O istnieniu amerykańskiej grupy Ashbury dowiedziałem kilka lat temu. Po usłyszeniu ich debiutanckiego albumu pod tytułem "Endless Skies" jednak zapomniałem o grupie. Gdy kilka dni temu odświeżyłem sobie ten krążek nie do końca rozumiałem dlaczego album ten wypadł mi z pamięci. Choć zauważam istotne wady w części utworów, to w tamtym czasie te uchybienia należały do rozwiązań jakie wtedy lubiłem. Nawet dziś, gdy znam wiele więcej różnej muzyki widzę w tej płycie sporo dobrego.

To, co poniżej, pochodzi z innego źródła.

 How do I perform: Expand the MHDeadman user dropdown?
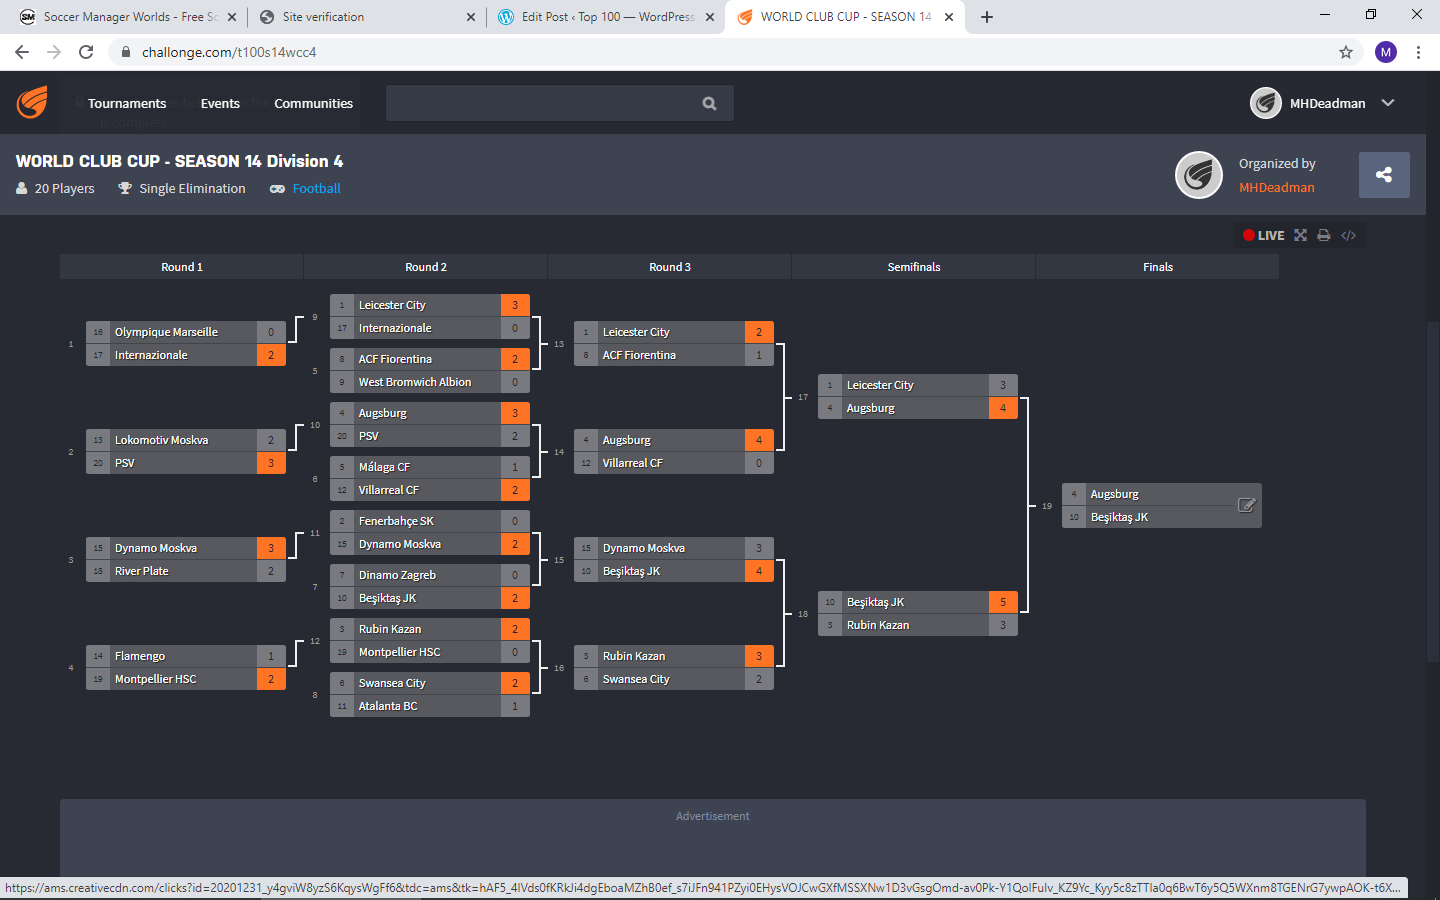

Przede wszystkim album bardzo dobrze brzmi po 50 latach. Grupa wprawdzie nie odkrywa hard rocka na nowo, bo słychać tu wyraźne wpływy przede wszystkim Black Sabbath, ale w zaledwie części materiału, a i "Sabbathowe" numery nie brzmią jak plagiat grupy z Birmingham. Najmocniejszymi punktami zespołu zdecydowanie są dwaj panowie pełniący dwie najbardziej wśród słuchaczy cenione funkcje, czyli gitarzysta Randy Davis i wokalista Rob Davis. Obaj muzycy dysponują świetnym warsztatem w swoim fachu. Pierwszy potrafi wymyślić świetne, raz ciężkie, raz bardziej chwytliwe riffy (a nieraz łączące te dwie cechy), drugi natomiast dysponuje bardzo miłą dla ucha barwą głosu.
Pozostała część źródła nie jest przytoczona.